Segment Start: Given data
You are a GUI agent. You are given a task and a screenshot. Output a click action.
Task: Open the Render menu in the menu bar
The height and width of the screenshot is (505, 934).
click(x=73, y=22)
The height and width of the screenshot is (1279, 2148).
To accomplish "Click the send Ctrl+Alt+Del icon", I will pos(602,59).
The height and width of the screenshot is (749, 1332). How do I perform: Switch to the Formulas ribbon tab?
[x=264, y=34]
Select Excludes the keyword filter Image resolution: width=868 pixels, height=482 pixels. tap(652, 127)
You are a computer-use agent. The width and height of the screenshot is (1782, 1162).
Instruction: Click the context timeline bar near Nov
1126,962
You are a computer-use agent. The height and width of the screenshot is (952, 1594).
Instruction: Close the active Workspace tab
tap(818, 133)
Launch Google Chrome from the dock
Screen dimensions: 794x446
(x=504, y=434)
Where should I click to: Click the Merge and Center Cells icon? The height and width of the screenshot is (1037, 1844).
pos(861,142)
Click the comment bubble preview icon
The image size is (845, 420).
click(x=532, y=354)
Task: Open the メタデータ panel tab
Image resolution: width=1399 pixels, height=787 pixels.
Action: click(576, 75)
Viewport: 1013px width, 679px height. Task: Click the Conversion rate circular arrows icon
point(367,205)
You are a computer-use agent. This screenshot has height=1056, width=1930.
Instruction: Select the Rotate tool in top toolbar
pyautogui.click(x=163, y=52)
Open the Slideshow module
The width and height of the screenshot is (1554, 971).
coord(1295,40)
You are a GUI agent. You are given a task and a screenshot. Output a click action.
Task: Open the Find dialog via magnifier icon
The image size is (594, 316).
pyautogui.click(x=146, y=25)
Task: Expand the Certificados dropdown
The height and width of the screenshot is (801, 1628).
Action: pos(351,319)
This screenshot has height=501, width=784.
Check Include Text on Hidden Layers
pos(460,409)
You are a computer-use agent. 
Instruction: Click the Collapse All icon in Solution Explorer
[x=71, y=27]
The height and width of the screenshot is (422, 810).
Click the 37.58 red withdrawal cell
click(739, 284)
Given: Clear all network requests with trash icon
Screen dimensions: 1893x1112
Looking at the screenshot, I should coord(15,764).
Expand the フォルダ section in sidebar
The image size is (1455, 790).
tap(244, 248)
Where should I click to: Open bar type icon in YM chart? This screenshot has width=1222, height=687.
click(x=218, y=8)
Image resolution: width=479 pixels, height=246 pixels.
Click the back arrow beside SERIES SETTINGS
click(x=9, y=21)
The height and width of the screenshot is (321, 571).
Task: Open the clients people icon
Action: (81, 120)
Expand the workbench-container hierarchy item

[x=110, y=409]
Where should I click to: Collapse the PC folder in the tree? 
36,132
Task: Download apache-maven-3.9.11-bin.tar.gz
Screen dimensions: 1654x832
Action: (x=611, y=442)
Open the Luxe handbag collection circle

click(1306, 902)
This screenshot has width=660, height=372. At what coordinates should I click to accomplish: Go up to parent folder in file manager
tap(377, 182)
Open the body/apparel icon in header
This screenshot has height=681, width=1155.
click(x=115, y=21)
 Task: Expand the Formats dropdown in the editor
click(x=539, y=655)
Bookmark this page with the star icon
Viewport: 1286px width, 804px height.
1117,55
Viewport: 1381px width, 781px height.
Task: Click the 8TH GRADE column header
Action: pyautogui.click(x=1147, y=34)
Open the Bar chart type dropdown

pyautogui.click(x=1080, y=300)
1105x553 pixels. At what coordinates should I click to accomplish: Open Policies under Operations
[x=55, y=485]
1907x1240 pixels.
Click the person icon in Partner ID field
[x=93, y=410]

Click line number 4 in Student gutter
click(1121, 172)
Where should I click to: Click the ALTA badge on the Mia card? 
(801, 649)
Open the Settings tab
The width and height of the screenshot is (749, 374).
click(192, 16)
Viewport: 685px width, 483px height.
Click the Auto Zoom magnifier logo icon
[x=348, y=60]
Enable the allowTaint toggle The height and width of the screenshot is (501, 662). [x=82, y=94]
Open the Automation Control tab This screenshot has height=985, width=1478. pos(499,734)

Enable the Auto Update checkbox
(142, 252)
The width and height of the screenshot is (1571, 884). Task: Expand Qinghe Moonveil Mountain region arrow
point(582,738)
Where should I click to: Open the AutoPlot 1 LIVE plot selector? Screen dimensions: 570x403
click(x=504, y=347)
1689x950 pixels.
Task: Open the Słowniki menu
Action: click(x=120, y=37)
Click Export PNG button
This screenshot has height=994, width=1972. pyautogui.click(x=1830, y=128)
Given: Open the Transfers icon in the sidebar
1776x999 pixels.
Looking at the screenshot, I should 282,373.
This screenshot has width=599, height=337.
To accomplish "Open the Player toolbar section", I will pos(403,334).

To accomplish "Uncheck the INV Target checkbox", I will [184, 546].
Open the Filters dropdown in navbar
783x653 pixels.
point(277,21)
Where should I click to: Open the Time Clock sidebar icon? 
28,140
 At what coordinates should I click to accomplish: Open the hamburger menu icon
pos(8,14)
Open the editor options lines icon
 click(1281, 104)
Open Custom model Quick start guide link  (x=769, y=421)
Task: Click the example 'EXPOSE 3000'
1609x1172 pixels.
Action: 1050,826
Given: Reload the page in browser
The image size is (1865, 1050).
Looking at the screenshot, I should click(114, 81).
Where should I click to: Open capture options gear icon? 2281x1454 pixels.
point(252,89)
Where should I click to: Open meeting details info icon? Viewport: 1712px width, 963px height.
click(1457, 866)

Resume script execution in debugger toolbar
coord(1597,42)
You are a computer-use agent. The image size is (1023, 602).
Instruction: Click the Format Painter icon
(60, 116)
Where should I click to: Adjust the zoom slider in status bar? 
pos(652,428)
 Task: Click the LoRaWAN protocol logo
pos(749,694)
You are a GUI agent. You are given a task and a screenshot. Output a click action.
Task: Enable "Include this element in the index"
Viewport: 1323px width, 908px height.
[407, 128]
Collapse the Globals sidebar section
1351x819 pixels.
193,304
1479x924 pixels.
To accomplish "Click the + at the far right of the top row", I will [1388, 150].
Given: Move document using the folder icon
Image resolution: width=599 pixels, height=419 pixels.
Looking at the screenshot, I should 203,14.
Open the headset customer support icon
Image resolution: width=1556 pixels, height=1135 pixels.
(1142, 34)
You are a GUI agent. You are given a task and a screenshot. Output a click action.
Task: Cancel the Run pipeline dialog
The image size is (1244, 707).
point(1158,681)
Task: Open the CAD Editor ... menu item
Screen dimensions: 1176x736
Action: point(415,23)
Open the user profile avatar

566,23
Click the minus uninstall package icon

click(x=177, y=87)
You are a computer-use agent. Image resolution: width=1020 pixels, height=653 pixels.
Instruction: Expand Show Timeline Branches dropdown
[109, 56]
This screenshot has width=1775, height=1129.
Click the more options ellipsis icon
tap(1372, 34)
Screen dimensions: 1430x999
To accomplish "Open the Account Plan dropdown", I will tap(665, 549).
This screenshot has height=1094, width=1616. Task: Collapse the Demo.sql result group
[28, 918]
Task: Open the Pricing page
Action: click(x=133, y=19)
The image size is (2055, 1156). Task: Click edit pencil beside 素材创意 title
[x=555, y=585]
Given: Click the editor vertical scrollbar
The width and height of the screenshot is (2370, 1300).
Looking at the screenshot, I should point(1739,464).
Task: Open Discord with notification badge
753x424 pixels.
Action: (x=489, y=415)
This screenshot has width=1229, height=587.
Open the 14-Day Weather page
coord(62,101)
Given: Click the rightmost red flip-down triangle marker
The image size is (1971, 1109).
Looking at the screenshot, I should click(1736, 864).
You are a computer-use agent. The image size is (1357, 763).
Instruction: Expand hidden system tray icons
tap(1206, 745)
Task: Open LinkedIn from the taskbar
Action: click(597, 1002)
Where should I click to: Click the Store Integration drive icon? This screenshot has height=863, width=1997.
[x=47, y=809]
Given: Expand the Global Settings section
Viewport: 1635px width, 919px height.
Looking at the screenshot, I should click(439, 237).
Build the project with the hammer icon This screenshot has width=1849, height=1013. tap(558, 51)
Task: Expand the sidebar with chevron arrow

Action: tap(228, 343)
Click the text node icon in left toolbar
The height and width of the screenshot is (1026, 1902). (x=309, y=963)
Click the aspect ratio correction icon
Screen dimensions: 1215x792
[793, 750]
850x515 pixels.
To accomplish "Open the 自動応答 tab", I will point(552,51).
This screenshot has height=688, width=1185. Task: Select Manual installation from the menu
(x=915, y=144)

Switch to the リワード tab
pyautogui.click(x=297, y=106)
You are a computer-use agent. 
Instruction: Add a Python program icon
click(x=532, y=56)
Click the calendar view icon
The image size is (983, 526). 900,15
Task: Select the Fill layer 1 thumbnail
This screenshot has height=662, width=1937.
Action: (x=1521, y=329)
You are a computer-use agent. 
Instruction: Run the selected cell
Segment End: Given data
### The problem
Your answer must be one number: how many lines of the data contain "dialog".

### Finished task
2